We determined homologous proteins to all identified phosphoproteins across 70
species from E.coli to human via BLASTP. We defined proteins to
homologous when the resulting E-values were lower than 10-5. For
homologous proteins, we used a bidirectional BLASTP approach to distinguish
between paralogs and orthologs.
PHOSIDA displays the results of the homology searches and illustrates the approximate phylogeny of all investigated species. Taxonomic divisions are displayed, when pointing the computer mouse to the phylogenetic tree.

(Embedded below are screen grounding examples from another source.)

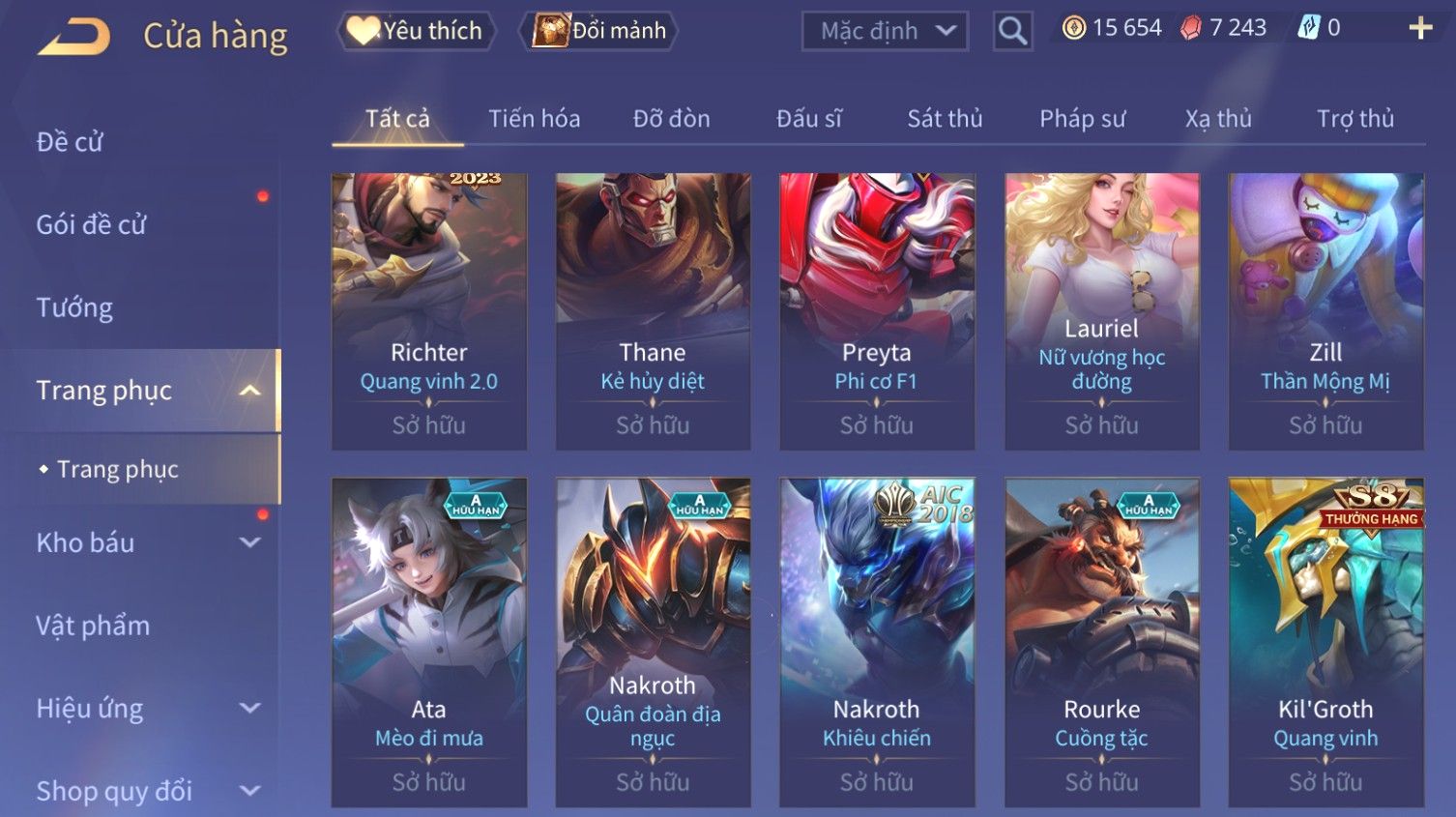Tap the golden back arrow icon
1456x817 pixels.
pos(73,37)
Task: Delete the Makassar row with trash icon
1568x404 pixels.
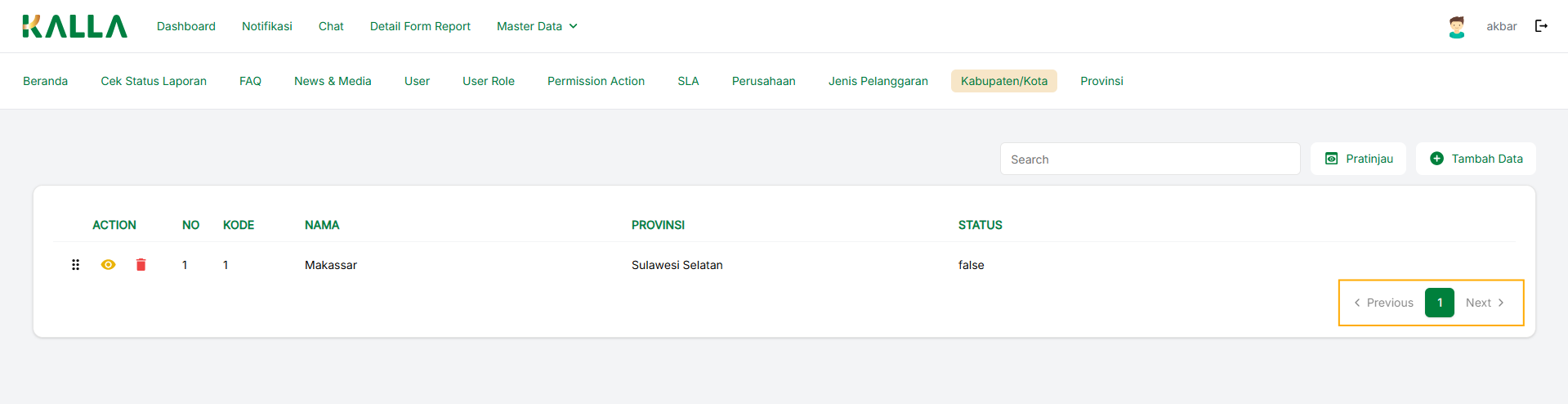Action: pos(141,265)
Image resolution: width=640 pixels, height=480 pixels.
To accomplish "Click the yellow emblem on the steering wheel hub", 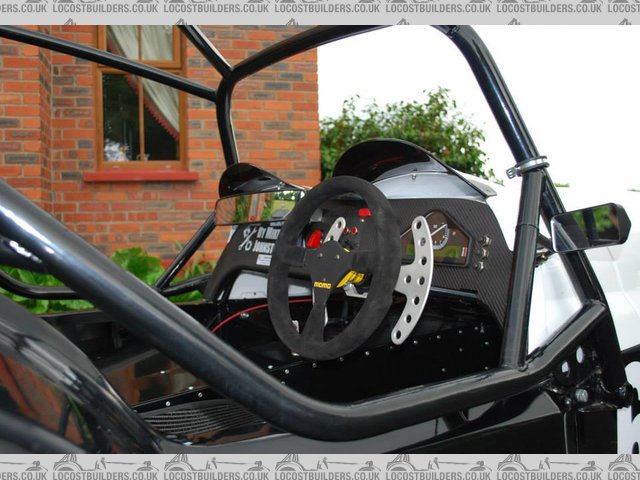I will [350, 278].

|If the selected phosphoprotein is not homologous to any protein of a certain organism, that organism is highlighted in red. If the similarity between the sequence of the phosphoprotein and its homologous protein is the significantly best one in both directions, the given organism is highlighted in green. A higher similarity between the sequence of the homologous protein and another protein of the organism of the selected phosphoprotein suggests paralogy, which is indicated in blue.|
|In addition, we created global alignments between each phosphoprotein and its corresponding interspecific homolog via the Needleman-Wunsch algorithm. If you click on any green or blue 'species' button, the corresponding global alignment appears at the bottom of the page.|
|If you click on a phosphorylation site of interest, the conservation status of the selected phosphorylation site is indicated in red or green. Green points to conservation. For conserved phosphosites, the alignment of the surrounding sequence is displayed.|
The following paper describes the results of the evolutionary analysis from a
global point of view:
'PHOSIDA (phosphorylation site database): management, structural and evolutionary investigation, and prediction of phosphosites',
Florian Gnad, Shubin Ren, Juergen Cox, Jesper V Olsen, Boris Macek, Mario Oroshi, Matthias Mann (2007). Genome Biology, 8:R250.